ちなみに、一部で「ログインシールも捏造され得るのでは?」という疑問も出ていたようですが、このログインシール、ベリサインのシールなどとは根本的に異なるものです。このYahoo!のログインシールは、ブラウザのCookieと連動して表示される仕組みになっています。そのため、ドメインが異なる偽サイトにアクセスした場合、ログインシールのCookieは送られませんから、正しいシールをく表示することができないという仕組みです。そのため、ブラウザを変えると表示されなくなるという欠点もあり、以下のように説明されています。
ログインシールはブラウザ(Internet Explorer、Firefoxなど)ごとに設定するので、1台のパソコンを家族で共有している場合などは、誰がログインページを表示しても同じログインシールが表示されることになります。

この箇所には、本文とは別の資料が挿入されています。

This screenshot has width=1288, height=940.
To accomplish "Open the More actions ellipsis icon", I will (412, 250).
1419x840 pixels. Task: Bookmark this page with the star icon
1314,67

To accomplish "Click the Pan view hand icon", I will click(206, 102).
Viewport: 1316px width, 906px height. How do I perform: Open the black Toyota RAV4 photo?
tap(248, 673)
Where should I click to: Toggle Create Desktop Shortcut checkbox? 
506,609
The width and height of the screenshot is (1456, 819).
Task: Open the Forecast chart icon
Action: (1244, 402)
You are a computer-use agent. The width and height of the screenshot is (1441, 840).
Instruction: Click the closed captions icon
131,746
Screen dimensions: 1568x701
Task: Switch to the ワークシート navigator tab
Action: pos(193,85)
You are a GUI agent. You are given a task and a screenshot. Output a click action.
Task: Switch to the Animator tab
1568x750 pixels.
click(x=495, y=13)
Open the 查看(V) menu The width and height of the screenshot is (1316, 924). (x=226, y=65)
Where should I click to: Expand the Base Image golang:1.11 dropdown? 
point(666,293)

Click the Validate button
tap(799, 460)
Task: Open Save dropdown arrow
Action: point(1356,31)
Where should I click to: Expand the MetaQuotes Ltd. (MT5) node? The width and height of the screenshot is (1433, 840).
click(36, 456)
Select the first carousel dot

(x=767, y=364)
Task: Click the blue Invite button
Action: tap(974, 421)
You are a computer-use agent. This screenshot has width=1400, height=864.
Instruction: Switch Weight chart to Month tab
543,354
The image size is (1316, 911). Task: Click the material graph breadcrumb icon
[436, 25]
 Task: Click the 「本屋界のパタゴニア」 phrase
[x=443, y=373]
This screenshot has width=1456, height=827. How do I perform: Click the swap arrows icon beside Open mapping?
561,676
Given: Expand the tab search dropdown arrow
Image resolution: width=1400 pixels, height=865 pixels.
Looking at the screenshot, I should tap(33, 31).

また、複数のパソコンや複数のブラウザを利用している場合(家や会社など)はそれぞれに設定する必要があります。
……というわけで、欠点もありますが、仕組みとしては有意義なものです (繰り返しますが、ベリサインのシールとは違います)。
リスクベース認証の話はなかなか筋が良いと思いますが、利用者の身近な人による不正アクセスは防ぎにくそうにも思えますね。他のさまざまな仕組みと組み合わせて使って行く必要があるのでしょう。